SIMÃO, S. C.; http://lattes.cnpq.br/6626347721405160; SIMÃO, Severino da Costa.
Resumo:
This scientific investigation had as a primary target to analyse the process of construction of the policy of the public security from the document (principles and guidelines) deliberated in the 1st National Conference of Public Security\2009 (1st CONSEG); verifying the strategies and the regimental aspects in contest among the attendants (civil society delegates, public security professionals and public managers) aiming to comprehend the reproduction of the legitimacy of the State´s power.

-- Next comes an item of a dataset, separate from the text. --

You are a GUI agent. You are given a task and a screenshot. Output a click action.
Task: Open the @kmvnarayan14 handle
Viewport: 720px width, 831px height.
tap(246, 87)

Thereby, to
investigate the political participation in the brazilian contemporaneity one tried to understand the new forms of relation between the political society and the civil society; aiming at the insertion of the citizen participation in the decision-making processes from the Brazil Federative Republic Constitution of 1988 (CF/1988). In this sense, problematizing if the conferences are modern rooms of dialogue used by the institutional power in the construction of public policies, through the citizen participation as an instrument of probate of a new State hegemony. As for the hypothesis we have
postulated initially that the more the political power organize and encourage the participation of civil society delegates in the decision-making process of construction of the public policies, the more the probability of the construction of the hegemony by the State is and therefore more legitimacy. In this perspective the theoretical framework used entered the canon of Antonio Gramsci‟s Expanded State, as well as the theories of hegemonic democracy and counter-hegemonic ones. The qualitative research was descended initially from a documentary research in the Federal Constitution/88, National Plan of Public Security/2003 and especially in the result of the 1st CONSEG, the 10 (ten) principles and the 40 (forty) guidelines which should guide the policy of public security. In the field research we have interviewed eleven attendants of the conference of the national stage; four from the civil society, two workers from the sector, two managers and three organizers; making feasible an analysis of the content of the result accompanied with the representations of the participant segments of the conference. In the final deliberations one verifies that a conference potentiates the formalisation of the citizen participation in the decision-making processes but tends to make the State hegemony more and more legitimate.